If true, this would be a bombshell because most researchers believe people didn't arrive in the Americas until around 13,000 years ago, plus or minus a couple thousand years depending on which expert you talk to. But 40,000 years is way beyond the pale.

But a new study published this week in Nature dated the rock directly, rather than teeth and tiny balls of carbon trapped inside the rock, as the first group had done. They new study came up with a date of 1.3 million years old, before the rise of anatomically modern humans. So they conclude that the indentations are very unlikely to be footprints. (Read more on the new findings in this National Geographic news story.)

I'm inclined to believe the second study, if only because it eliminates this one finding that doesn't agree with all the others. Also, the attitude of the researchers who discovered the supposed prints made me uneasy. The lead researcher, Silvia Gonzalez, described how when she saw the imprints, "it felt like a thunderbolt." She was clearly convinced they were footprints from the beginning, and she and her colleagues expressed no doubt in their findings.

At a press conference announcing their findings, they said everyone who had seen the indentations thought they were real human footprints. I kind of rudely raised my hand and blurted out, "I don't mean to shoot you down, but I spoke to one researcher who has been to the site and does not think they're footprints."

Also, they said they had shown their data on the prints to several footprint experts who agreed they were human footprints. I saw their photos and virtual casts they made by laser scanning the prints and then making plastic reproductions of them, and I would say, in my layman's opinion, they were less than entirely convincing.

And finally, Gonzalez and her colleagues have not yet published their work in a peer-reviewed journal, the standard seal of approval for quality scientific work. With work on the first Americans though, it's complicated because scientists have strongly held views and so work that doesn't fit in with the rest of the evidence is likely to be disregarded, no matter how good the work is.

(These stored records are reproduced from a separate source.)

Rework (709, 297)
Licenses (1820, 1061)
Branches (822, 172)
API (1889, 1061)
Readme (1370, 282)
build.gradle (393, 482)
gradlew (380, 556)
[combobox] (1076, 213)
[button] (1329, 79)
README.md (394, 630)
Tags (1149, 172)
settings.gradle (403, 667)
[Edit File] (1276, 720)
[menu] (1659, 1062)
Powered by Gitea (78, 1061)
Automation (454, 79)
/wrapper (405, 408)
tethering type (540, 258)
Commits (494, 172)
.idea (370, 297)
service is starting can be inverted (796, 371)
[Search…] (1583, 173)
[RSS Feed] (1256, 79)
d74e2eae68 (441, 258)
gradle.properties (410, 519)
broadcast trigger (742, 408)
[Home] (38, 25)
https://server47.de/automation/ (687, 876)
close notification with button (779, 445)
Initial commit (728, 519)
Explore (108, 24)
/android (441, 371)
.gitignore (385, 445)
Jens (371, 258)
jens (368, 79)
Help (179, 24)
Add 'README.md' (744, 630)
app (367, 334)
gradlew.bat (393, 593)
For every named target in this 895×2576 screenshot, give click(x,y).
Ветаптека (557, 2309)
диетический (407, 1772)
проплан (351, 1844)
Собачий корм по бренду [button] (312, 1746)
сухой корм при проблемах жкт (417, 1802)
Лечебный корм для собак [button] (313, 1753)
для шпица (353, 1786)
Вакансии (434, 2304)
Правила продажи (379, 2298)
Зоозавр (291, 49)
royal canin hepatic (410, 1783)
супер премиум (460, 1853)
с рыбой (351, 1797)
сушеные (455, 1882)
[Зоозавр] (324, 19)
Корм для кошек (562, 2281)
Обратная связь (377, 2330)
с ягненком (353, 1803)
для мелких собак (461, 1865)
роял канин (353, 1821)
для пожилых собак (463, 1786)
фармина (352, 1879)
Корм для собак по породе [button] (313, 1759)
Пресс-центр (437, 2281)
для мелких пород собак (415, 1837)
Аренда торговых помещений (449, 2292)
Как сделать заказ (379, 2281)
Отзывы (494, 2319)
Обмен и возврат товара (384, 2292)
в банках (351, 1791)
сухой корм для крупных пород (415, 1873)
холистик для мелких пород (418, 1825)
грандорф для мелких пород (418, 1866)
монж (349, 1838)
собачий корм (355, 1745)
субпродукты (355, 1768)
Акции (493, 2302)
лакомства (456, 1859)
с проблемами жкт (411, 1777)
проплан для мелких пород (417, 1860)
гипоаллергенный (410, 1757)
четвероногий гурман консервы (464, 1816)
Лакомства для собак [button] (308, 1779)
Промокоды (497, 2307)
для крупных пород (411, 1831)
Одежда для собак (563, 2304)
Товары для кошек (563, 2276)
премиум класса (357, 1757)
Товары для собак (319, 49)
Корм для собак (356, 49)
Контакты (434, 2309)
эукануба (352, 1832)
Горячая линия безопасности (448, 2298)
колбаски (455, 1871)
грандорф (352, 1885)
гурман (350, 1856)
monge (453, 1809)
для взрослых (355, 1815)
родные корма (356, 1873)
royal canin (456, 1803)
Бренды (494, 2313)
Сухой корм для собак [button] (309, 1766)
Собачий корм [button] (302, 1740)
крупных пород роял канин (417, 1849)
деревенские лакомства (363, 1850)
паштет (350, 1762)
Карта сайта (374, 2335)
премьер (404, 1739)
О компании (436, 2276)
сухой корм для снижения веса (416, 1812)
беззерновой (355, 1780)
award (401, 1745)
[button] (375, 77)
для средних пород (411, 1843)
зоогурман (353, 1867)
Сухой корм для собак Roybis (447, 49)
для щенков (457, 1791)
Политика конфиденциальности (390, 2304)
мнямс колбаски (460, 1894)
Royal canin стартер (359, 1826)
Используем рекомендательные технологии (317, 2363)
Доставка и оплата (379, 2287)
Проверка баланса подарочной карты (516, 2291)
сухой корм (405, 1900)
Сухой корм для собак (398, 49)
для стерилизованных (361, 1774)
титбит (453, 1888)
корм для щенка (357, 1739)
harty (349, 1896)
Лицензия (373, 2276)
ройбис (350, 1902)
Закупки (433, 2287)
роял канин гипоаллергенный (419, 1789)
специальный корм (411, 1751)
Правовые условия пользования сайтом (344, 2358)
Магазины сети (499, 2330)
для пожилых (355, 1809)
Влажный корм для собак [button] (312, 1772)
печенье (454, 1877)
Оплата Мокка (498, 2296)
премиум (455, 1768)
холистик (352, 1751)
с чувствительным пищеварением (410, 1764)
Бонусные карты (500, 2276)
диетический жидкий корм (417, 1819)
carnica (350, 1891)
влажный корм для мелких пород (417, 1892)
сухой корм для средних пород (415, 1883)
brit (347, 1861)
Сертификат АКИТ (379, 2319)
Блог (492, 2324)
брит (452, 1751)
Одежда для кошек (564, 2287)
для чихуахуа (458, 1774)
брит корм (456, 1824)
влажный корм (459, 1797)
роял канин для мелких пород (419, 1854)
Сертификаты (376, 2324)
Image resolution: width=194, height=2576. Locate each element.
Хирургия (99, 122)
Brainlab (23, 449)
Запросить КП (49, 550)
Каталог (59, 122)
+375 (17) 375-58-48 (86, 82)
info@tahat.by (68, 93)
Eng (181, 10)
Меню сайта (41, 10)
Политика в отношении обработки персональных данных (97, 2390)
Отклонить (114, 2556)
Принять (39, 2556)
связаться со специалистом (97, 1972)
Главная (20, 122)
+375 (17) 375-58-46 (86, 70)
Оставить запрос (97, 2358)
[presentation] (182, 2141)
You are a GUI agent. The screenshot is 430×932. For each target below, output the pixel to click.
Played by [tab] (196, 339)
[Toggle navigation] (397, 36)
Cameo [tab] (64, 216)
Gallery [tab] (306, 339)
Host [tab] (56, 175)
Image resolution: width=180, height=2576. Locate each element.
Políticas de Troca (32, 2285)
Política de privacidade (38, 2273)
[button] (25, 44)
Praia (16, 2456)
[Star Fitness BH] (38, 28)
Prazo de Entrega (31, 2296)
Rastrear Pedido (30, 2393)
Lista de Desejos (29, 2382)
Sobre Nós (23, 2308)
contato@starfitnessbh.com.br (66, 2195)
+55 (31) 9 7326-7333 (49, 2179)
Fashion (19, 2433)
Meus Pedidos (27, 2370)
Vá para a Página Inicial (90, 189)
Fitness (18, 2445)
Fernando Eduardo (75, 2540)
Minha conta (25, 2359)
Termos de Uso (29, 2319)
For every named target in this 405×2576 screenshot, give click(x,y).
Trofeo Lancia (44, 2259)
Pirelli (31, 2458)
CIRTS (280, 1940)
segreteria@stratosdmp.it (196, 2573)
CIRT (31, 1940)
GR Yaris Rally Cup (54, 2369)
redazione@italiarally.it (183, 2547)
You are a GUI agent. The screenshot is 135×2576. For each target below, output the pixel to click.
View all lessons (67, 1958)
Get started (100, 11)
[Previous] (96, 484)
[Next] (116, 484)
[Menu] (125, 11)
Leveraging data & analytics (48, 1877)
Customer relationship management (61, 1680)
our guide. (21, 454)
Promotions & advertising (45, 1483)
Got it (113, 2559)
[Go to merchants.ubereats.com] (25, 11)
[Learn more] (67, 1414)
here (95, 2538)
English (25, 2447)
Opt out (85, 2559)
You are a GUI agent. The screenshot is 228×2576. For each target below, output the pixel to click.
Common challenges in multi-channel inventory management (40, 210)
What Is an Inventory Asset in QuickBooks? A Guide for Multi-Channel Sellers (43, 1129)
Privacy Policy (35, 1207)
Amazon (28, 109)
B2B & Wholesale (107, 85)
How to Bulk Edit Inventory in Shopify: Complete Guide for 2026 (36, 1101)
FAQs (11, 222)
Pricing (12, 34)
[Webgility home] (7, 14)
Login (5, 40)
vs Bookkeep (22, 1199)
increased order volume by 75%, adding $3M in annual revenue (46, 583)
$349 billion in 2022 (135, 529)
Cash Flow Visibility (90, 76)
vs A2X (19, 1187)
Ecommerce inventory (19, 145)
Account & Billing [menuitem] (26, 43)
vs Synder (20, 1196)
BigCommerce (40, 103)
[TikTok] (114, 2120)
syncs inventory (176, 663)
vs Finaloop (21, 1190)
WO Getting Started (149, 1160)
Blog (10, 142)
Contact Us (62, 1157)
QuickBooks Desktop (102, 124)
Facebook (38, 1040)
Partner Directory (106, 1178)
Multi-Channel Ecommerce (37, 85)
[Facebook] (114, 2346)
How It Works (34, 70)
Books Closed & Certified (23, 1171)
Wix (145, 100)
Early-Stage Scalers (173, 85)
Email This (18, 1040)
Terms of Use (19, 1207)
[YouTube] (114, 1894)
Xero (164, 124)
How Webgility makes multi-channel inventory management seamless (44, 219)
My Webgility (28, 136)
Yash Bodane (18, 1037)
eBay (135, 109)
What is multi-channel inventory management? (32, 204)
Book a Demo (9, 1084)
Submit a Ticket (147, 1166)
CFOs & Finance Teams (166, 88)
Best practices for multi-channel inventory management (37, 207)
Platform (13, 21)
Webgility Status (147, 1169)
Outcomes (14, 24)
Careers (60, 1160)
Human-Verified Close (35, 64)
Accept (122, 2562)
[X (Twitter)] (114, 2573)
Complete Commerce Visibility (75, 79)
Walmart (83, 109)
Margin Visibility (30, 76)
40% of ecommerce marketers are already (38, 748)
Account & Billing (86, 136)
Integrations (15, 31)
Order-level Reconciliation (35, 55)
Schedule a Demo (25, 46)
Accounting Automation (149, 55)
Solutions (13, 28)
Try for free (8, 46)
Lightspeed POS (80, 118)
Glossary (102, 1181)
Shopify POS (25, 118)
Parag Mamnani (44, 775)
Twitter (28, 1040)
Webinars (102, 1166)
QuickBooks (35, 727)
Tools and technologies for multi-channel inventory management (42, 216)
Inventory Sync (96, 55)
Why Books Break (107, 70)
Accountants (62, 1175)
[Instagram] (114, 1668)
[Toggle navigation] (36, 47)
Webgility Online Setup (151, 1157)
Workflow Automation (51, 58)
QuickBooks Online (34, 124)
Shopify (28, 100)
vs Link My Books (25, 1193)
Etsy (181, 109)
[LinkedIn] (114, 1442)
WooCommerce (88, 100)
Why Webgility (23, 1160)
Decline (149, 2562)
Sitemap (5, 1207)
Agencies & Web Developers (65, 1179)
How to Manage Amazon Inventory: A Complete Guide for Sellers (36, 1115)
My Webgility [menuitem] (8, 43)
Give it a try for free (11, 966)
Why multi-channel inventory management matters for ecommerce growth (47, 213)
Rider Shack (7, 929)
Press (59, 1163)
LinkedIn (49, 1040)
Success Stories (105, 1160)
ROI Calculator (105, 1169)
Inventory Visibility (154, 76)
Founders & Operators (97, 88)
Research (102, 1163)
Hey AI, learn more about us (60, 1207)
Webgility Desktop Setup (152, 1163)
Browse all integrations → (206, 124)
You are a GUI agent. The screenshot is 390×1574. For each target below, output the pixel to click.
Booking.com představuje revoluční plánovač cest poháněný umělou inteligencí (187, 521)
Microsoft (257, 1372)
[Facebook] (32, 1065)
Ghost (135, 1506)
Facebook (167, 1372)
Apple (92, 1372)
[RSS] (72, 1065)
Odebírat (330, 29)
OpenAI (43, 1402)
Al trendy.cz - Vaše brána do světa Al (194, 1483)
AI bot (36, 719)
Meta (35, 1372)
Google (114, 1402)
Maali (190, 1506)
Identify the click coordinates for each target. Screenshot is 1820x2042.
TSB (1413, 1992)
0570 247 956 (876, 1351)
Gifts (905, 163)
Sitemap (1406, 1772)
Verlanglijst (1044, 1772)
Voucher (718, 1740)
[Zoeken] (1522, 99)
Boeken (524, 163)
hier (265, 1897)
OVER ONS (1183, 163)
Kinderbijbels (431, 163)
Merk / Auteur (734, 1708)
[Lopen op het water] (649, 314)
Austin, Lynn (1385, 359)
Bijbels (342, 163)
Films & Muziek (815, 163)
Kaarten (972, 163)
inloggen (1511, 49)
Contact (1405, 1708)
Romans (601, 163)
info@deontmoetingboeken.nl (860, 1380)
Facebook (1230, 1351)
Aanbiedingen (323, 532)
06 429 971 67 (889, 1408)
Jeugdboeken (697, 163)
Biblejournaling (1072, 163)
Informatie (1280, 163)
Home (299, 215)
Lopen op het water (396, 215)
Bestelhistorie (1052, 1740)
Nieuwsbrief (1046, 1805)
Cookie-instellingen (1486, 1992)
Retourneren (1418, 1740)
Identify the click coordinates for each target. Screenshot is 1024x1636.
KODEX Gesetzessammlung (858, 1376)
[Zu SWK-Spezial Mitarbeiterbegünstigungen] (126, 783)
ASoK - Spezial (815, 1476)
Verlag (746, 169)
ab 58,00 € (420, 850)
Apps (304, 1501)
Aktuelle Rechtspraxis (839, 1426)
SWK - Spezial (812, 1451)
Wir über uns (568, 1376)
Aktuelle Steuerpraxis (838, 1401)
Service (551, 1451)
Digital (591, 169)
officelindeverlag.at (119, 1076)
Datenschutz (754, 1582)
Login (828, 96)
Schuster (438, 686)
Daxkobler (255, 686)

But I look forward to seeing what Gonzalez and her colleagues find. I'm sure these latest findings have not swayed them much, if at all. Also, they already got a grant to do more excavations to look for more prints, so I'm sure they'll go ahead with it. I was planning to try to go down to Mexico this spring to see the dig and report on it, and when I first read of the new study, I thought, "There goes my vacation!" But maybe I could still report on this. Whether I do or not, I don't think we've heard the last on these prints.